EXPLORER LE CONTENU
1. D'après l'extrait sur le prix Nobel de médecine 2024, pourquoi Victor Ambros et Gary Ruvkun ont-ils été récompensés ? Répondez en une à trois phrases.
2. Selon l'extrait sur le prix Nobel de médecine 2024, quel montant accompagne le prix ?
3. Recopiez un passage de l'extrait sur le prix Nobel de médecine 2024 : commencez aux mots "La saison des" et arrêtez-vous après "moléculaire à l’Inserm.".

EXTRAIT DE PAGE
——————————

La saison des prix Nobel 2024 est ouverte, et la génétique est à l’honneur. Les Américains Victor Ambros et Gary Ruvkun – 70 et 72 ans – ont reçu ce lundi 7 octobre le prix Nobel de médecine et de physiologie pour leur découverte du microARN. Leur prix s’accompagne d’une récompense de 11 millions de couronnes (920 000 euros), soit la plus haute valeur nominale (dans la devise suédoise) dans l’histoire plus que centenaire des Nobel. La nouvelle classe de molécule ARN minuscule qu’ils ont découverte joue un rôle crucial dans la régulation de l’activité des gènes. «Au niveau thérapeutique, il existe un essai clinique en cours pour traiter le cancer du foie avec un microARN qui empêcherait la croissance de la tumeur. Les premiers résultats semblent prometteurs», avance Michele Trabucchi, chercheur en biologie moléculaire à l’Inserm.

——————————

DONNÉES SOURCES
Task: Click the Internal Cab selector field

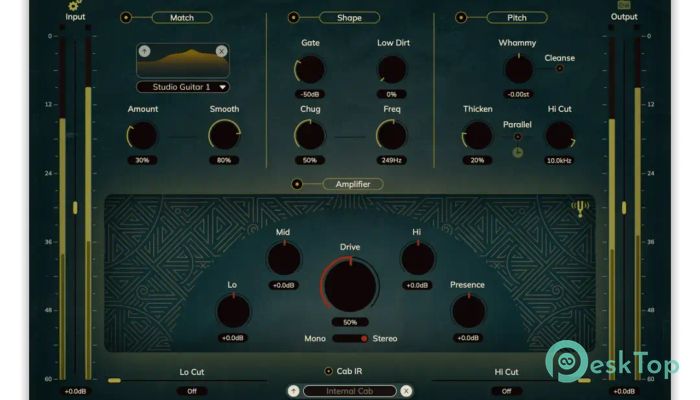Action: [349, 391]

——————————

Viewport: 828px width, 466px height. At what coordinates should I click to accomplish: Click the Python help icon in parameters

——————————

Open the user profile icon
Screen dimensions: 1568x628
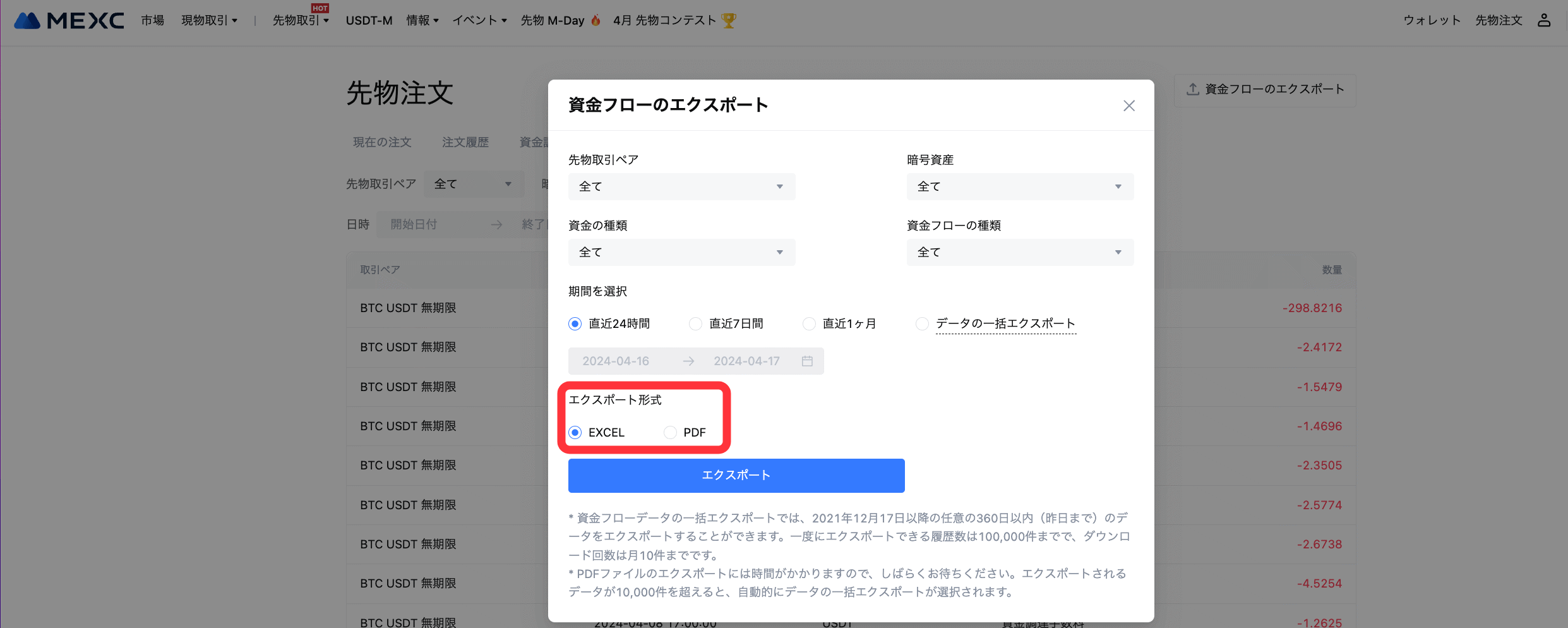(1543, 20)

——————————

RÉPONSES PAR TÂCHE
1. Ils ont été récompensés pour leur découverte du microARN. Il s'agit d'une nouvelle classe de molécule ARN minuscule qui joue un rôle crucial dans la régulation de l'activité des gènes.

2. Une récompense de 11 millions de couronnes, soit 920 000 euros.

3.
La saison des prix Nobel 2024 est ouverte, et la génétique est à l’honneur. Les Américains Victor Ambros et Gary Ruvkun – 70 et 72 ans – ont reçu ce lundi 7 octobre le prix Nobel de médecine et de physiologie pour leur découverte du microARN. Leur prix s’accompagne d’une récompense de 11 millions de couronnes (920 000 euros), soit la plus haute valeur nominale (dans la devise suédoise) dans l’histoire plus que centenaire des Nobel. La nouvelle classe de molécule ARN minuscule qu’ils ont découverte joue un rôle crucial dans la régulation de l’activité des gènes. «Au niveau thérapeutique, il existe un essai clinique en cours pour traiter le cancer du foie avec un microARN qui empêcherait la croissance de la tumeur. Les premiers résultats semblent prometteurs», avance Michele Trabucchi, chercheur en biologie moléculaire à l’Inserm.